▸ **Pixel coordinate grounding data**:
-.-.-

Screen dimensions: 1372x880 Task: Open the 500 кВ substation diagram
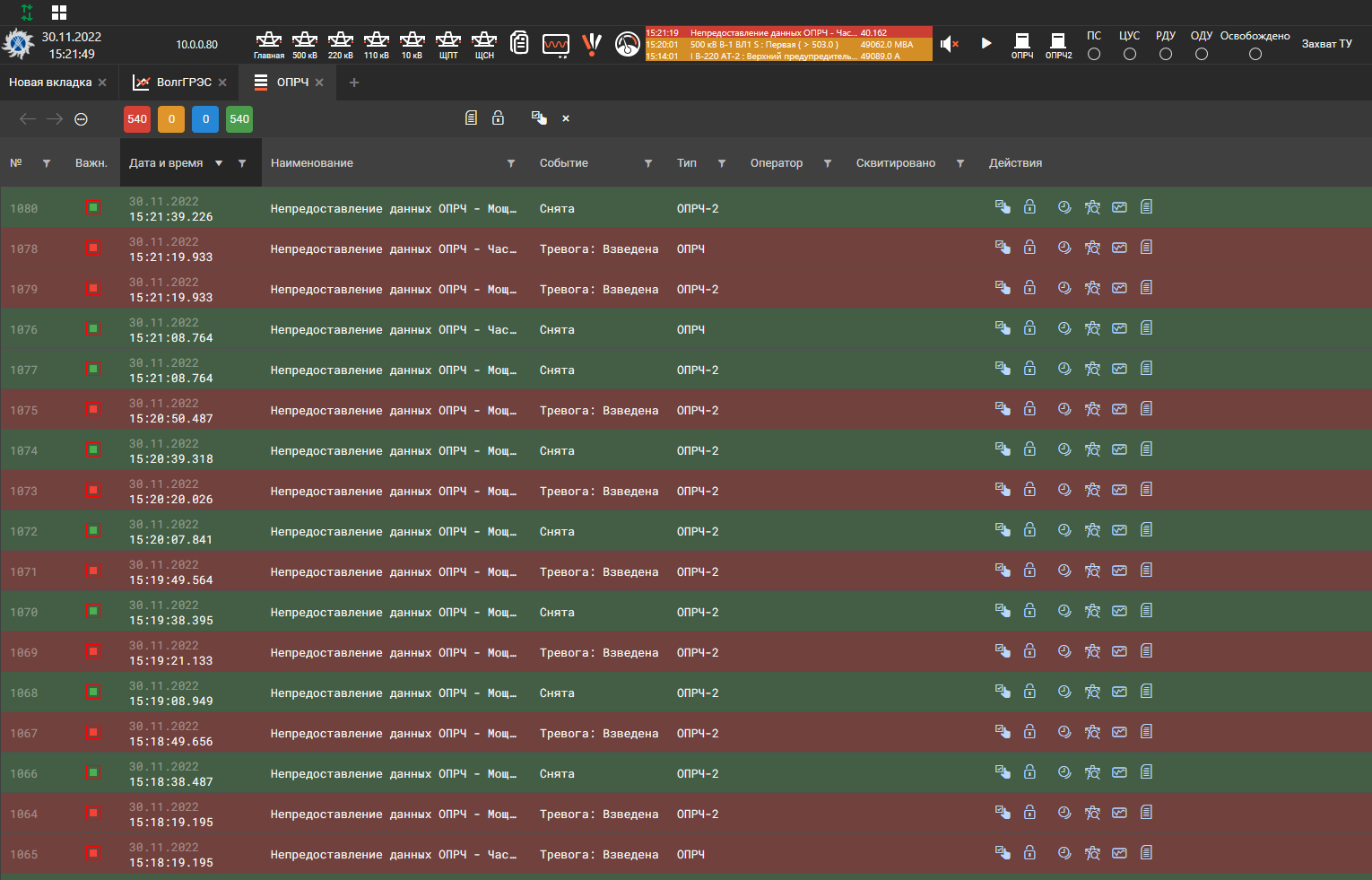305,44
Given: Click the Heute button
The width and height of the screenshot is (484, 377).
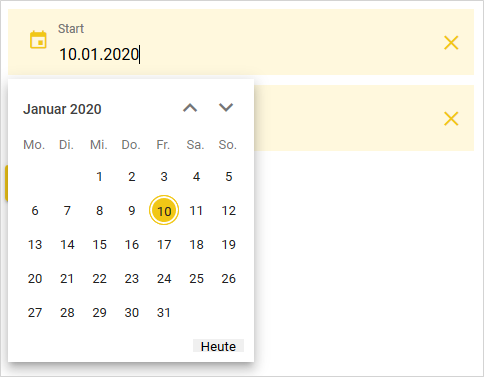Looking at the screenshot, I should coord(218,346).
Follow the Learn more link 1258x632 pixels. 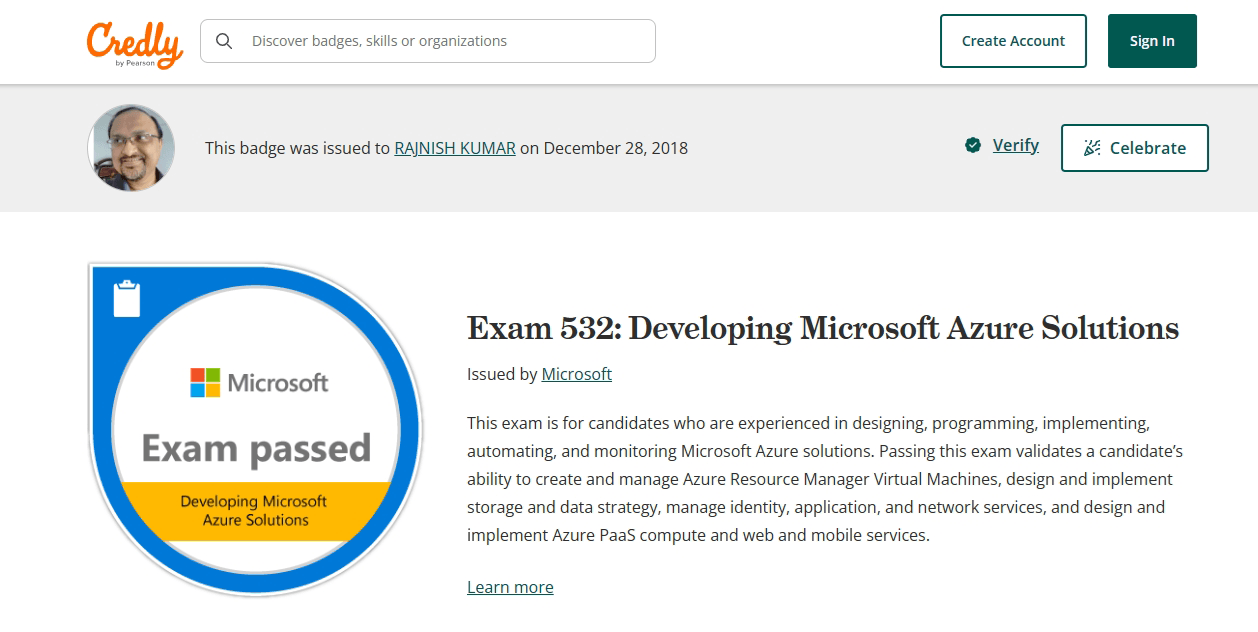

-.-.-

▸ **Exercise**:
Your reply should be the entries above, repeated exactly and free of pictures.

▸ **Solution to the problem**:
Screen dimensions: 1372x880 Task: Open the 500 кВ substation diagram
305,44
Given: Click the Heute button
The width and height of the screenshot is (484, 377).
Looking at the screenshot, I should coord(218,346).
Follow the Learn more link 1258x632 pixels. 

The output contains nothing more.